--- THE TASK ---
Output the material as a two-column CSV with the headers "instruction" and "answer": one row per instruction, with its text and its answer each in a single quoted field and any line breaks replaced by spaces. Begin at the line containing "Viewport: 1454px width, 580px" and stop after the line containing "pos(1171,648)".

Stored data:
------------------------------------------------------------------------

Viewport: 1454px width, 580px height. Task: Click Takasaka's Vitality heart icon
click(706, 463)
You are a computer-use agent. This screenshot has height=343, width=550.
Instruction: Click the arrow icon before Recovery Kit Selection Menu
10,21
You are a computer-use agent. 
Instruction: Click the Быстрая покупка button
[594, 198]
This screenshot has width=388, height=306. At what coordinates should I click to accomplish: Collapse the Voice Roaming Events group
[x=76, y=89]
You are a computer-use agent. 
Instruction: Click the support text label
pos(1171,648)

------------------------------------------------------------------------

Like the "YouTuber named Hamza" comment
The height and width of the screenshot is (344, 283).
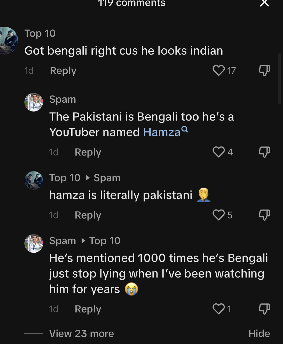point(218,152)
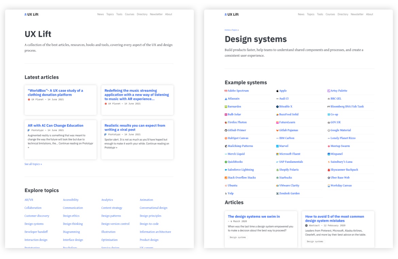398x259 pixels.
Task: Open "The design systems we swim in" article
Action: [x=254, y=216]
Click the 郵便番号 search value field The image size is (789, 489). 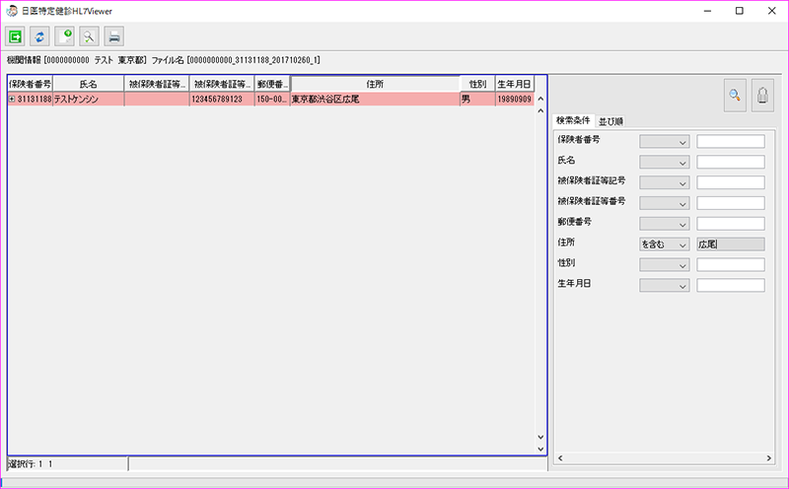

------------------------------------------------------------------------

--- RESPONSE ---
instruction,answer
"Viewport: 1454px width, 580px height. Task: Click Takasaka's Vitality heart icon","click(706, 463)"
"You are a computer-use agent. This screenshot has height=343, width=550. Instruction: Click the arrow icon before Recovery Kit Selection Menu","10,21"
"You are a computer-use agent. Instruction: Click the Быстрая покупка button","[594, 198]"
"This screenshot has width=388, height=306. At what coordinates should I click to accomplish: Collapse the Voice Roaming Events group","[x=76, y=89]"
"You are a computer-use agent. Instruction: Click the support text label","pos(1171,648)"